For decades, the Rohingyas have been denied access to basic human rights such as safety, food, health and education. With systematic persecution against the Rohingyas, they were forced to leave their country of origin and take refuge in the camps in Cox's Bazar where 303,070 Rohingyas had already been staying.

Roughly 1.2 million documented and undocumented Rohingyas are now concentrated within choked sites in Ukhiya and Taknaf Upazilas of Cox’s Bazar District, putting immense pressure on the half a million Bangladeshi inhabitants who live there.

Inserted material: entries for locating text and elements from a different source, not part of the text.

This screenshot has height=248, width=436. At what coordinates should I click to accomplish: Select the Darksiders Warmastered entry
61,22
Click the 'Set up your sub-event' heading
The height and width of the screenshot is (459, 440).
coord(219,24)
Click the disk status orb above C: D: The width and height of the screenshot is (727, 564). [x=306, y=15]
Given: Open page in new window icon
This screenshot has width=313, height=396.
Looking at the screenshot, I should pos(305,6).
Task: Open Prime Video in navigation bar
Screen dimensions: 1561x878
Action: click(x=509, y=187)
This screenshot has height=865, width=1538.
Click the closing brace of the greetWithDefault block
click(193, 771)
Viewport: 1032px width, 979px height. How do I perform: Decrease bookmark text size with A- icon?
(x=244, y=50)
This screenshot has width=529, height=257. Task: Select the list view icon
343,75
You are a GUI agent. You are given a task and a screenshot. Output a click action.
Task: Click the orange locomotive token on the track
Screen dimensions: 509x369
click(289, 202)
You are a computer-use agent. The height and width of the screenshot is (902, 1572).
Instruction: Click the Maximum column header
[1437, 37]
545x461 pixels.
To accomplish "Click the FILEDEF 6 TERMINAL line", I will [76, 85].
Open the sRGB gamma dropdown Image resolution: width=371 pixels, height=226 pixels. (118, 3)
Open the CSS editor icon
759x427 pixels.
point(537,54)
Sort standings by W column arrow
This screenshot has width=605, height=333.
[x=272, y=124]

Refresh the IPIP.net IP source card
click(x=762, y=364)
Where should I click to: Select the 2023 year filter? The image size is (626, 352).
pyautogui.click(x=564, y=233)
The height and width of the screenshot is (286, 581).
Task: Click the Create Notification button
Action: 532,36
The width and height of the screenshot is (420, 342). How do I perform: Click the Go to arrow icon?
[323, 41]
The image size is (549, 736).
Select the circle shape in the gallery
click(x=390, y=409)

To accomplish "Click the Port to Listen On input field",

Besides, the high birth rate among the refugee population has been causing demographic imbalance and tension between “hosts versus the Rohingyas” in the area that also contributed to thinking about the temporary relocation plan. Needless to say, Bhashan Char provides much better opportunities for living than the Cox's Bazar camps. 

Is repatriation possible?

The present political context of Myanmar is undermining the spirit for repatriation. However, in finding a sustainable solution to the problem, there is no alternative to repatriate them to their homeland.

Before the latest influx of Rohingyas started in August 2017, Rohingyas were repatriated under the present military rule in 1978 and 1992-93. But, a single Rohingya is yet to be repatriated to Myanmar. Bangladesh and Myanmar are engaged bilaterally to ensure the repatriation process of the world's most persecuted refugee population. With intentional lack of earnestness from the Myanmar side, Rohingya repatriation is being interrupted and thus, the fate of the several hundred thousand Rohingyas is swinging in the air.

In the last United Nations General Assembly (UNGA) resolution – passed anonymously – on the situation of Rohingyas and other minorities in Myanmar, it is clearly stated to materialise the Bangladesh-Myanmar agreement on repatriation irrespective of the military ruling.

In the latest multilateral forums, the Prime Minister of Bangladesh, who is devoted to humanity and decided to take on the huge burden in 2017, is consistently urging the world community to take concrete actions to find a durable solution to the problem.

To be specific, likewise the massive humanitarian shelter of Rohingyas since August 2017, Bhashan Char has also proved to be a successful initiative of Bangladesh to stay beside the forcibly displaced Rohingya refugees. However, the Rohingya crisis has now become a poison boil for the country.

Everybody should understand that the relocation is a temporary alternative, not a permanent solution. The ultimate solution to the problem rests with ensuring the peaceful and dignified return of the Rohingyas to their homeland.

Shaikh Abdur Rahman is a research assistant at Central Foundation for International Strategic Studies based in Dhaka, Bangladesh.